The Alberta Utilities Commission is standing by its positions. The 2013 decision was an interpretation of a Supreme Court ruling that utilities disposing of assets outside the normal course of business must deliver all the profits of a sale to shareholders, without sharing with ratepayers. In the same way, utility owners should bear losses from damage to their assets in extraordinary circumstances, said Jim Law, a commission spokesman.

The March decision to lower return on equity for utilities is consistent with their improved cost of capital, as financial markets have strengthened in recent years, Law said.

“Alberta utilities are healthy,” Law said in a phone interview. “It shows in their filings to us and you can also look to the recent sale of AltaLink as a clear demonstration that the transmission assets in Alberta are highly valued.”

Capital Structure

In a rate application this week, AltaLink proposed to temporarily change its capital structure to finance more of its business from equity, as it seeks to lower leverage to avoid a downgrade, CEO Thon said. If its bonds are downgraded, debt would be pricier and costs would be passed down to ratepayers, he said. The bonds are rated A- by Standard & Poor’s and A by DBRS Ltd.

The extra yield above government debt investors demand to hold AltaLink’s C$500 million of notes due November 2023 is 90 basis points, eight basis points more than in mid-March before the decision.

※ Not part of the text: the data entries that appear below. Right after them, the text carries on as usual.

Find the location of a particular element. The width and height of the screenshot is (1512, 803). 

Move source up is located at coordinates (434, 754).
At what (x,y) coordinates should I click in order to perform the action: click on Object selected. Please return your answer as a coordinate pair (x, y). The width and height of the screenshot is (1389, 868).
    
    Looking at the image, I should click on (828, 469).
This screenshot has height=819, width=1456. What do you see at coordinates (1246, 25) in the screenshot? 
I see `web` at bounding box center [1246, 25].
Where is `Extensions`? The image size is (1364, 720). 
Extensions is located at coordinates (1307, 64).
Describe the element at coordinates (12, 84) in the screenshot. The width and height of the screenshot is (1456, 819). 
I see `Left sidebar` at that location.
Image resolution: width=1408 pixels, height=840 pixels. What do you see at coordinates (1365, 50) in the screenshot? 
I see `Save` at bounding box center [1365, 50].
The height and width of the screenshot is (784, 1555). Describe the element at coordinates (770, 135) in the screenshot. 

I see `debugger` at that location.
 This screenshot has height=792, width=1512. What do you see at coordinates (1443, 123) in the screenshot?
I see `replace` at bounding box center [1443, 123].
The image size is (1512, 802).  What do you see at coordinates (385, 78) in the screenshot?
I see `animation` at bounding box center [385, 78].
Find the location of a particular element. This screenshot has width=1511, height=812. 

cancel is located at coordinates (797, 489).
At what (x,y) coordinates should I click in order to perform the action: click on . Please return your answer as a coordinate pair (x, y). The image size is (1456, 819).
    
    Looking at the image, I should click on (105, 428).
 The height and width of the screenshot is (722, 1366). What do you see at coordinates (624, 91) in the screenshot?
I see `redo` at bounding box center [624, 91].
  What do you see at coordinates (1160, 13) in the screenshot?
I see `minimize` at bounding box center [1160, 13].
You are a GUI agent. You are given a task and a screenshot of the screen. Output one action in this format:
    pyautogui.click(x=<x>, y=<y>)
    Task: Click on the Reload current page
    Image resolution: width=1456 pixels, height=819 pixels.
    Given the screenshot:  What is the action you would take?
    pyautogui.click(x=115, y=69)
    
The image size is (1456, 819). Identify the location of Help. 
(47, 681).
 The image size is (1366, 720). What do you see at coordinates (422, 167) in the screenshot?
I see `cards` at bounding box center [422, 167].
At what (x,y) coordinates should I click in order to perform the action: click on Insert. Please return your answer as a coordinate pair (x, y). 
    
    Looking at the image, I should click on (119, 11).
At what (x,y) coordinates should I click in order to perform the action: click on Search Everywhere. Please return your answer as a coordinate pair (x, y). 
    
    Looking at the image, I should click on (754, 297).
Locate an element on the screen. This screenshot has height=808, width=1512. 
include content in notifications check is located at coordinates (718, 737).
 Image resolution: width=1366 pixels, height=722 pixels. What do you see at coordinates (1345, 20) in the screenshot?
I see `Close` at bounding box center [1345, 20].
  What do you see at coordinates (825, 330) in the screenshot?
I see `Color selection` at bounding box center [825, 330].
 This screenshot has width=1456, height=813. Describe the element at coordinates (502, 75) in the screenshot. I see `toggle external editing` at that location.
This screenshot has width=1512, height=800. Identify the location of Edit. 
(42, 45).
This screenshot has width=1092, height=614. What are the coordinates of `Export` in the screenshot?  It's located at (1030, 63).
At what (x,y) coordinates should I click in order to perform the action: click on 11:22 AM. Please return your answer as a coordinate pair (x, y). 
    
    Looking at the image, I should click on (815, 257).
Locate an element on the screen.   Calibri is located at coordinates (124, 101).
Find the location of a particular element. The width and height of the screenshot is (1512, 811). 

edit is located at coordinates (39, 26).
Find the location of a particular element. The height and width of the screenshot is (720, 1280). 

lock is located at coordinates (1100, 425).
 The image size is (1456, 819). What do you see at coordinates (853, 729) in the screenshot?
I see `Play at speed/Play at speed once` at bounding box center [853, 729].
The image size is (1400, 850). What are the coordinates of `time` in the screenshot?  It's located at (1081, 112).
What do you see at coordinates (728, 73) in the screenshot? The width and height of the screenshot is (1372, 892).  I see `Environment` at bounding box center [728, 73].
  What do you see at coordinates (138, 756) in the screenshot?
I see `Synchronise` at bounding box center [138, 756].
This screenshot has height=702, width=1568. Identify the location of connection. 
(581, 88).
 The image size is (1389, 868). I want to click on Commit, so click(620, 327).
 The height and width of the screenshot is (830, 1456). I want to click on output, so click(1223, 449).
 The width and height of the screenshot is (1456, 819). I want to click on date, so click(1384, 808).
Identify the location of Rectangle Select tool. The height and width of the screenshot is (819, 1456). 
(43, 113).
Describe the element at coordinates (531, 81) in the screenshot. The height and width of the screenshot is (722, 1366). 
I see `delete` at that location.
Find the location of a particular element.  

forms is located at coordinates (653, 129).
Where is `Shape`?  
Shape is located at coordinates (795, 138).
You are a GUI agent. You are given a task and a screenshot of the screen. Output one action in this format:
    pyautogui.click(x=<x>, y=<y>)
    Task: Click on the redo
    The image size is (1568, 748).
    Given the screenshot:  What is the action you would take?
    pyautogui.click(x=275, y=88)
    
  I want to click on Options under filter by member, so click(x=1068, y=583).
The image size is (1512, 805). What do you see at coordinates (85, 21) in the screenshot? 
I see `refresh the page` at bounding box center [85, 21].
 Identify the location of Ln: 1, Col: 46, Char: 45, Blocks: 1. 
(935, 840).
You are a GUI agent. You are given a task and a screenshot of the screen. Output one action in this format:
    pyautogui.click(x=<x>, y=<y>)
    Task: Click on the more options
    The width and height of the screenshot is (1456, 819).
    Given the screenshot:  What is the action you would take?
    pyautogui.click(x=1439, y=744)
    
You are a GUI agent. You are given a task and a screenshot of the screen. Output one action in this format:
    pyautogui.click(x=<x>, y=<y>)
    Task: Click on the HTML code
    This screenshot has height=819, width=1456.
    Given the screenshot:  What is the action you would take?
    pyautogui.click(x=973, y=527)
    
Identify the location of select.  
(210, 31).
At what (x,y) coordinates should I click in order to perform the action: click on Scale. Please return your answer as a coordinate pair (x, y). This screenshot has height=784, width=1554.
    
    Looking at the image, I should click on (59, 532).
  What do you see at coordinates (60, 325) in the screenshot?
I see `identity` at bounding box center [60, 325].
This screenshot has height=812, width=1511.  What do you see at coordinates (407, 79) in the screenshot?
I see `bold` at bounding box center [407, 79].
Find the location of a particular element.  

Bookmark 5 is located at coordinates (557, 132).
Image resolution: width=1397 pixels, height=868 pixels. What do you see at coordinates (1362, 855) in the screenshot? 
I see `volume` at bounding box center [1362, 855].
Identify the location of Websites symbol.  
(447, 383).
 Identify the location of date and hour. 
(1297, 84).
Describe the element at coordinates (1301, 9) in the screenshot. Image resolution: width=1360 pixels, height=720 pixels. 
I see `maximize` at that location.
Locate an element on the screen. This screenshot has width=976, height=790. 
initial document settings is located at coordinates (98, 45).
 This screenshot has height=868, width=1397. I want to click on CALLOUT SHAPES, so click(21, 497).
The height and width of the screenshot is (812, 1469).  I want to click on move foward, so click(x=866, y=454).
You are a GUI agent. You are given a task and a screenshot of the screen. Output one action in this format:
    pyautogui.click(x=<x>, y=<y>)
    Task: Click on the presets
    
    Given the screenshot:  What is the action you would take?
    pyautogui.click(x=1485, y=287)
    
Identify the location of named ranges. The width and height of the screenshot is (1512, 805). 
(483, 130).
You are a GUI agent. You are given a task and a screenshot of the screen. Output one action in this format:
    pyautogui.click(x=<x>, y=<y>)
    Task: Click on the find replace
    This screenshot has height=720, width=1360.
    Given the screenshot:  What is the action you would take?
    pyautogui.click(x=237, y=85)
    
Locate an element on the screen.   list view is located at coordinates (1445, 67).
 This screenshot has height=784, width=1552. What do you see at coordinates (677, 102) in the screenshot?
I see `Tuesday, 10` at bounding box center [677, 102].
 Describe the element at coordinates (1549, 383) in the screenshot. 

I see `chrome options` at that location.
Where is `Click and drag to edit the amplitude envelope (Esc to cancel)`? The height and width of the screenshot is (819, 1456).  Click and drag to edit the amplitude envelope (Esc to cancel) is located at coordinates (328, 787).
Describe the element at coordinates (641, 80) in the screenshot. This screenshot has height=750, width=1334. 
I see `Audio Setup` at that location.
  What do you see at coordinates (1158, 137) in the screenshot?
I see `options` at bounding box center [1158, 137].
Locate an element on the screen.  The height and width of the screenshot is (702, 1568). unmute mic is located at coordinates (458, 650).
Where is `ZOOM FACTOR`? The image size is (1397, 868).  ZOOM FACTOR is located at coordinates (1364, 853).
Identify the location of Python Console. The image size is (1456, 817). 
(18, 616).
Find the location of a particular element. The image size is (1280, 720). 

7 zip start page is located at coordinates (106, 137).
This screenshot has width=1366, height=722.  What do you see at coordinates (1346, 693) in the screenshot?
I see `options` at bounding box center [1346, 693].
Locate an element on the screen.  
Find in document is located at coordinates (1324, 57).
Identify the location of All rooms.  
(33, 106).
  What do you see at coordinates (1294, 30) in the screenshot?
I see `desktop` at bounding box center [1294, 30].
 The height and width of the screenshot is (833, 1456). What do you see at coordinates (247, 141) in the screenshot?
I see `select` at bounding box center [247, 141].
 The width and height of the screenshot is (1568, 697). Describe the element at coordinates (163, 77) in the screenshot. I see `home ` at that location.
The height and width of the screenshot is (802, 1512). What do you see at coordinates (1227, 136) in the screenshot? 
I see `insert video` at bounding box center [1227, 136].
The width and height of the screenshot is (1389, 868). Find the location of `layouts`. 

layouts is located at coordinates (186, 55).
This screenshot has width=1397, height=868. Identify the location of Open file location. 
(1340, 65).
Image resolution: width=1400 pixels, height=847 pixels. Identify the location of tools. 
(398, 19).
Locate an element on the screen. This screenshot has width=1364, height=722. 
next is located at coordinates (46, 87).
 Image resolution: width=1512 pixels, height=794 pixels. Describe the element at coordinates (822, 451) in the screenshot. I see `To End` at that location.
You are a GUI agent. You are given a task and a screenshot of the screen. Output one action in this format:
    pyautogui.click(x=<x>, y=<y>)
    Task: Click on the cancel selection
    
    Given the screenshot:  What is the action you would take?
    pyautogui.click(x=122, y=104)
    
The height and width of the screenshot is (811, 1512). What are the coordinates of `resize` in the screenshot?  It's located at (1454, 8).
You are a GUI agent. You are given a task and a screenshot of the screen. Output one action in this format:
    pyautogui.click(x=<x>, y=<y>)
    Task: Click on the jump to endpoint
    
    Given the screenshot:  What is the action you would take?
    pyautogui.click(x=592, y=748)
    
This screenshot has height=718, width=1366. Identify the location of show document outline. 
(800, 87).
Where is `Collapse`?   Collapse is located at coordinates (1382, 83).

The battle over returns comes as Alberta teeters on the verge of recession from a collapse of crude oil prices.

The altered capital structure AltaLink is proposing is positive for its credit score, said James Jung, senior vice president of energy and banking at DBRS Ltd. in Toronto. If the regulatory environment deteriorates further in Alberta, it could affect credit ratings of utilities, he said.

“Some of the decisions that have come out of the AUC recently have caused us to ask ourselves whether or not the regulatory environment in Alberta is as strong as it once was,” said Stephen Goltz, a credit analyst at Standard & Poor’s in Toronto. “To the extent that we don’t think the regulatory environment is as strong, it definitely could have implications on ratings.”